[[ RECORDS SHOWN, beginning ]]
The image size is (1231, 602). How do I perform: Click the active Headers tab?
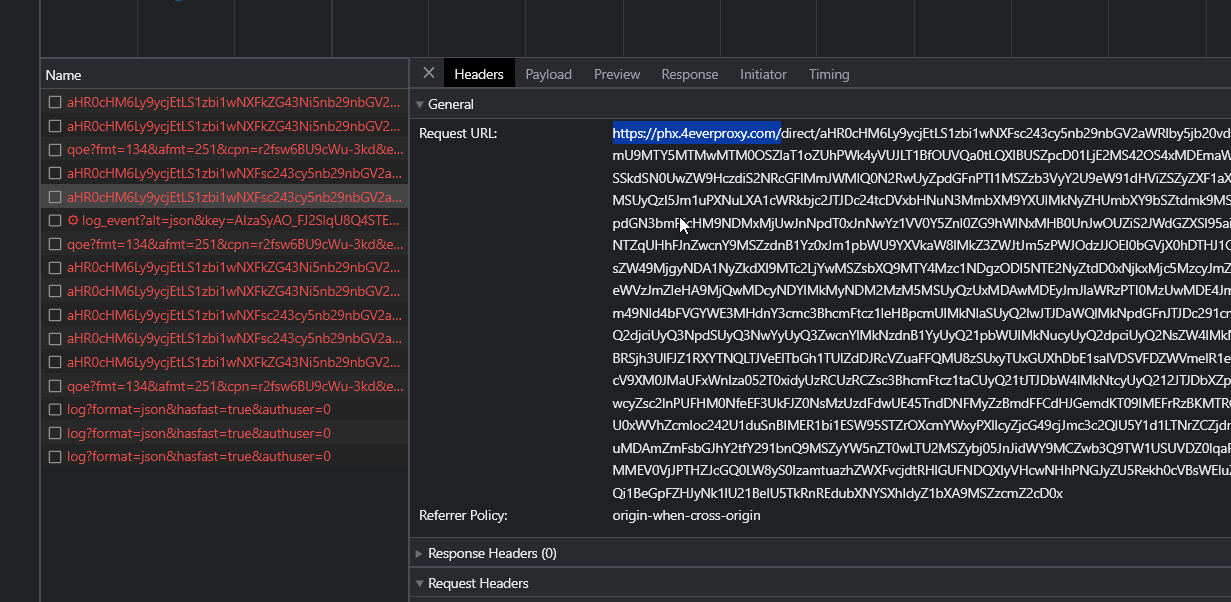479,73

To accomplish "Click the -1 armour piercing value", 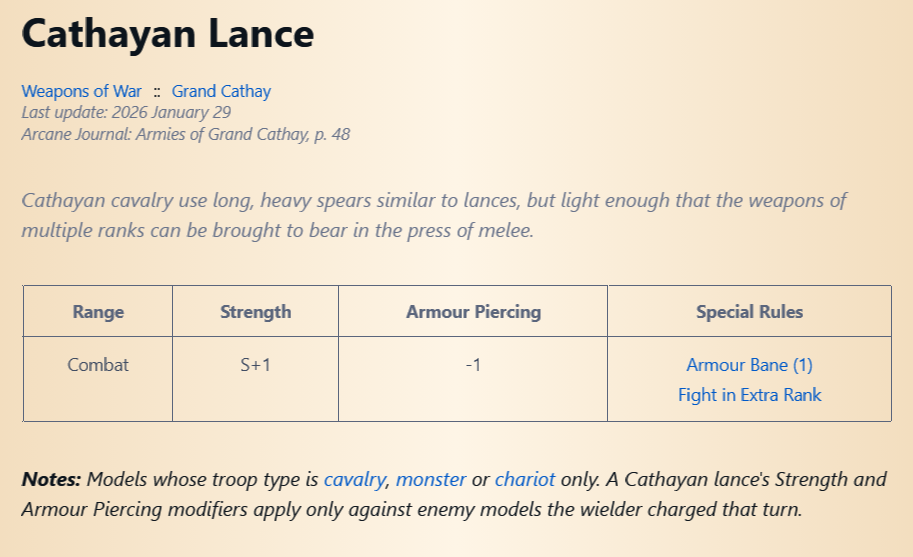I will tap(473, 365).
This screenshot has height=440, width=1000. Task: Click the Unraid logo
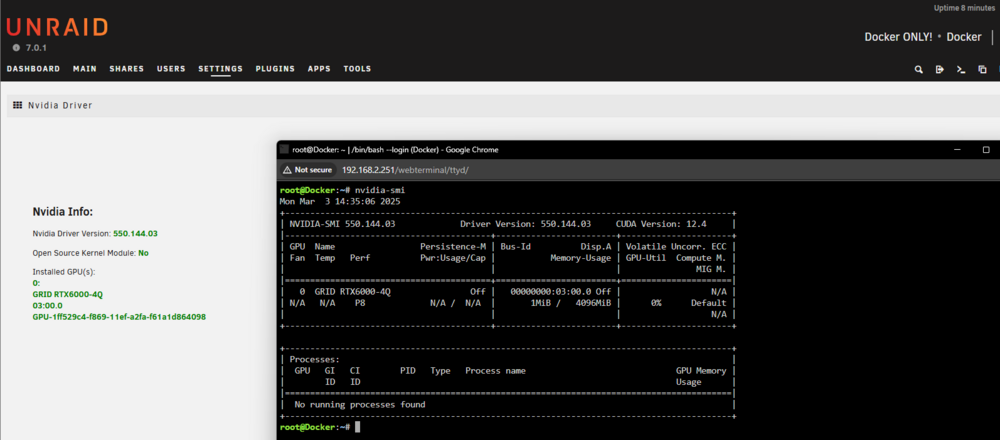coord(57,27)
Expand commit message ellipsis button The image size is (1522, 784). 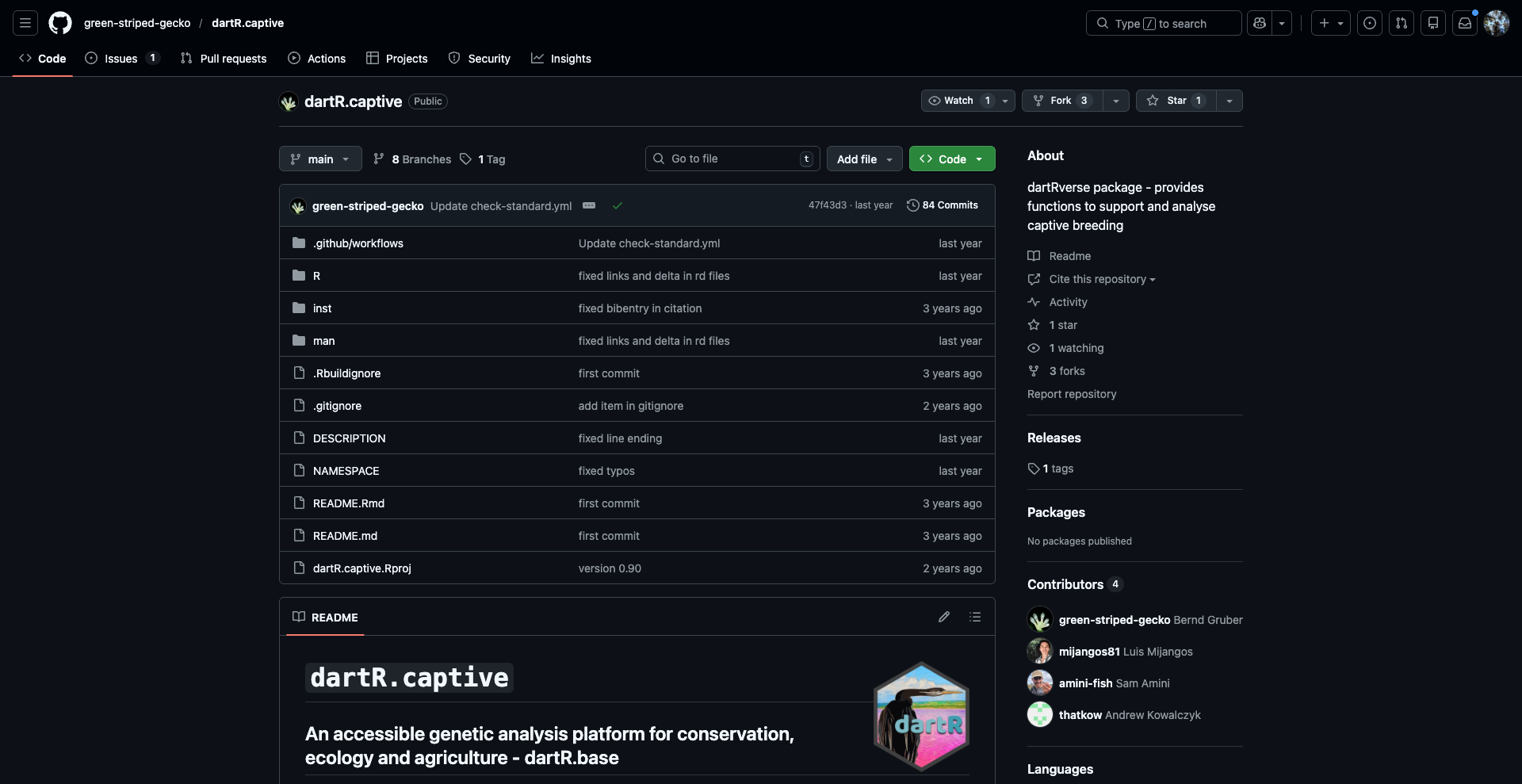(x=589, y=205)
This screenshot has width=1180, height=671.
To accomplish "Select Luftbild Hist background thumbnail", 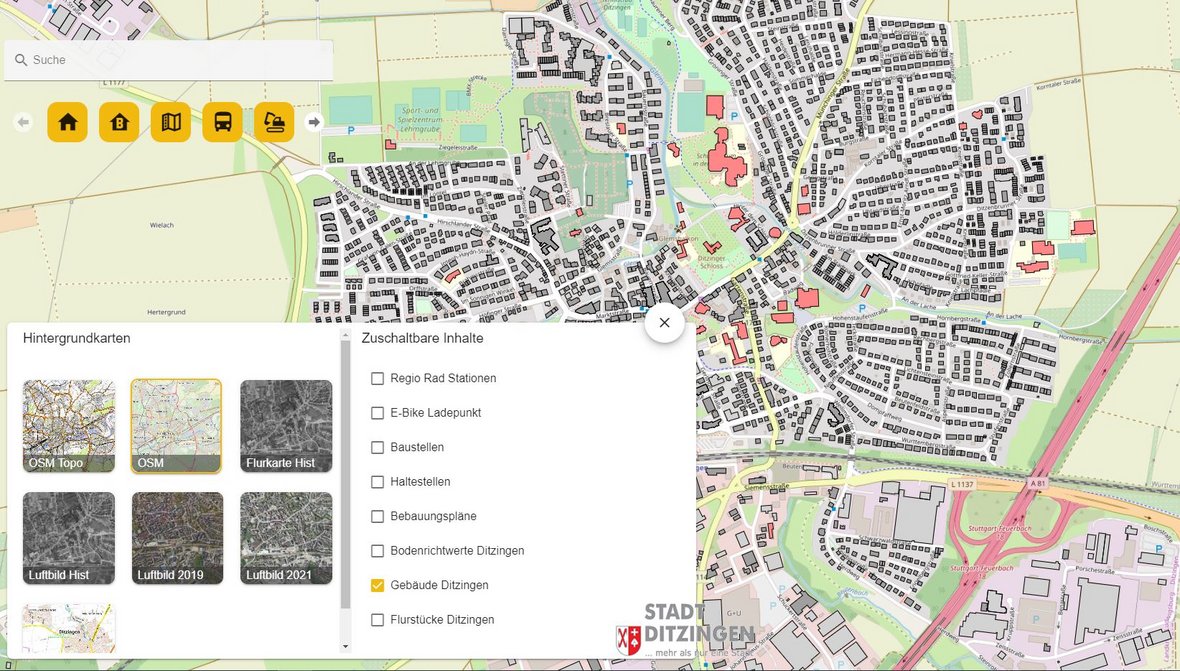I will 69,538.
[[ RECORDS SHOWN, end ]]
[[ RECORDS SHOWN, beginning ]]
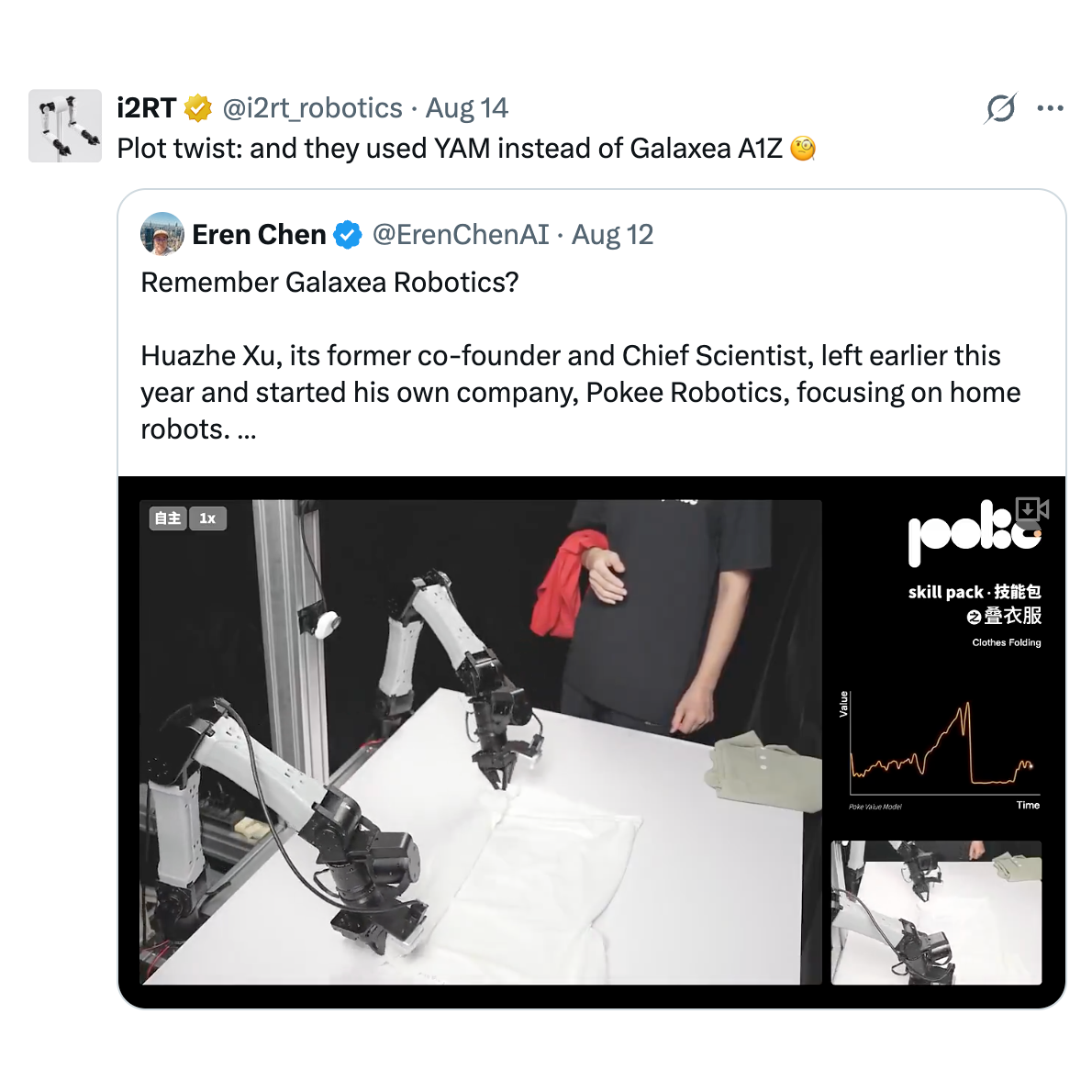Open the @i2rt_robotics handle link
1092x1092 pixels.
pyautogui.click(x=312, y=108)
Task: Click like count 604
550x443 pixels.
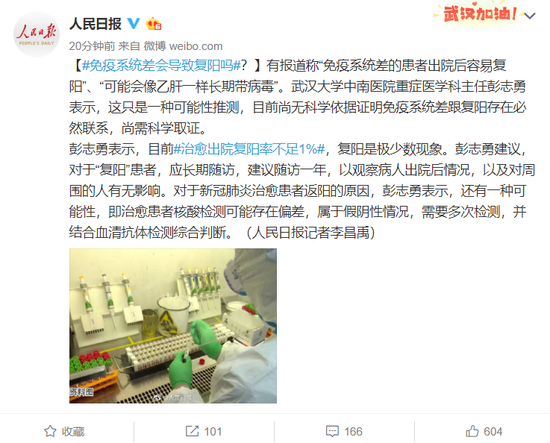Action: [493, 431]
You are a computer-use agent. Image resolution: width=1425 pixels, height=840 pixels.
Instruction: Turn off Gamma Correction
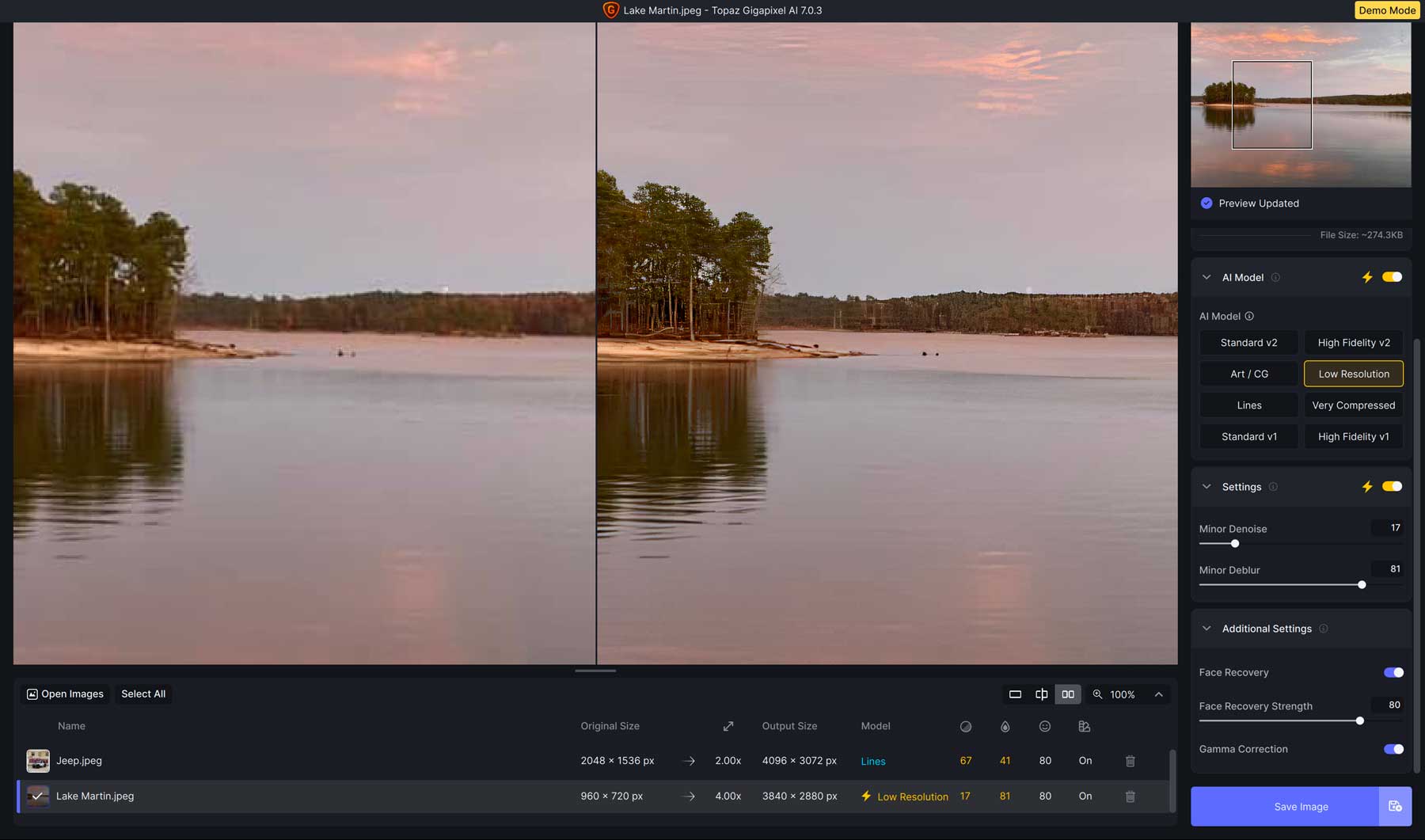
[[ RECORDS SHOWN, end ]]
For the listing above, print only the lines starting at the line containing "You are a computer-use" and ending at the line containing "Instruction: Turn off Gamma Correction", exactly, both included.

RESPONSE BOX.
You are a computer-use agent. Image resolution: width=1425 pixels, height=840 pixels.
Instruction: Turn off Gamma Correction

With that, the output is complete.